Fidèle à sa devise consistant à ouvrir inlassablement tous les dossiers sur le vécu et les épreuves des sahraouis dans les camps de Tindouf, le fief du Polisario en Algérie, le Forum de Soutien aux Autonomistes de Tindouf organise un colloque sur l’anniversaire de la révolte de 1988 à Tindouf. Le colloque qui est organisé à l’occasion de la journée internationale des droits de l’homme, aura lieu le 18 décembre à Rabat avec la participation de nombreuses personnalités. Des sahraouis qui ont été témoins des sanglantes émeutes de Tindouf, étouffées dans la répression par le Polisario et le DRS algérien, il y a 24 ans.

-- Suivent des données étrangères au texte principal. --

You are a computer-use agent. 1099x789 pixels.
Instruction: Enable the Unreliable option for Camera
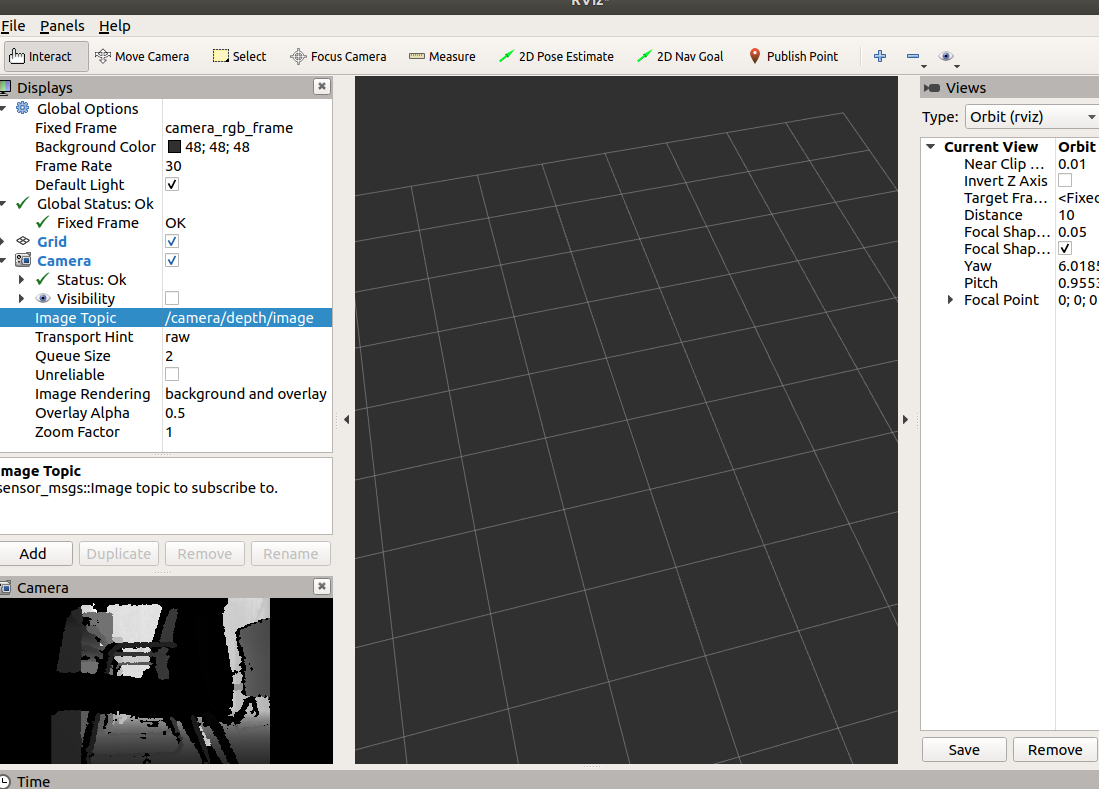tap(171, 374)
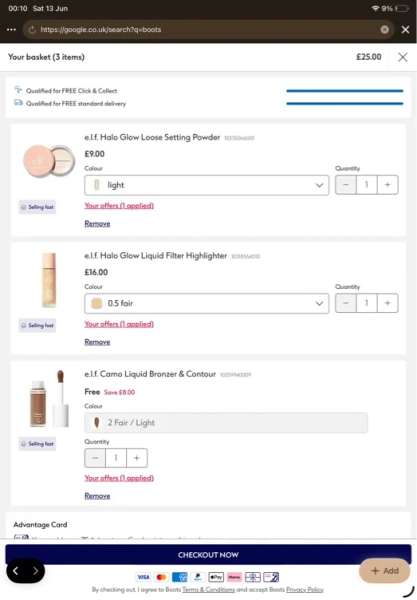Open the 'light' colour dropdown
This screenshot has width=417, height=600.
pyautogui.click(x=207, y=185)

Et à l’occasion de la journée du 10 décembre 2012, Forsatin avait lancé un appel à toutes les organisations de défense des droits de l’homme dans le monde, ainsi qu’à tous les pays et aux forces éprises de paix et de justice, à soutenir la lutte des populations sahraouies de Tindouf. Une population qui endure les privations du désert sous le contrôle implacable des milices du front Polisario et le regard attentif du DRS, les terribles services de renseignements militaires algériens qui ont la haute main sur les camps. Une situation d’autant plus difficile que la population sahraouie dans les camps est interdite de toute forme de libre expression ou de liberté de mouvement. L’épreuve des sahraouies s’est aggravée encore plus avec l’opération de cloisonnement qui a été menée au début de décembre dans les camps de Tindouf. Les autorités algériennes ont en effet procédé à la séparation des camps de Tindouf à l’aide de remblais de sable afin de limiter les contacts entre les sahraouis vivant dans chaque camp. Une opération qui a un double tranchant, puisqu’elle isole aussi pratiquement l’ensemble des camps de tout contact avec l’extérieur. L’entrée et la sortie des camps sont désormais soumises à un strict contrôle, à la fois du Polisario et du DRS algérien. C’est dans ce sens que Forsatin a dénoncé cette opération et condamné fermement la poursuite de la répression, la détention arbitraire et la torture des opposants et dissidents du Polisario dans les camps de Tindouf. En tête de ces dissidents, Mustapha Salma Ould Sidi Mouloud qui a été banni des camps de Tindouf et séparé de sa famille pour avoir soutenu publiquement le plan marocain d’autonomie au Sahara. Le même soutien a été renouvelé au poète sahraoui Najem Allal, qui fait l’objet d’un pénible harcèlement de la part du Polisario.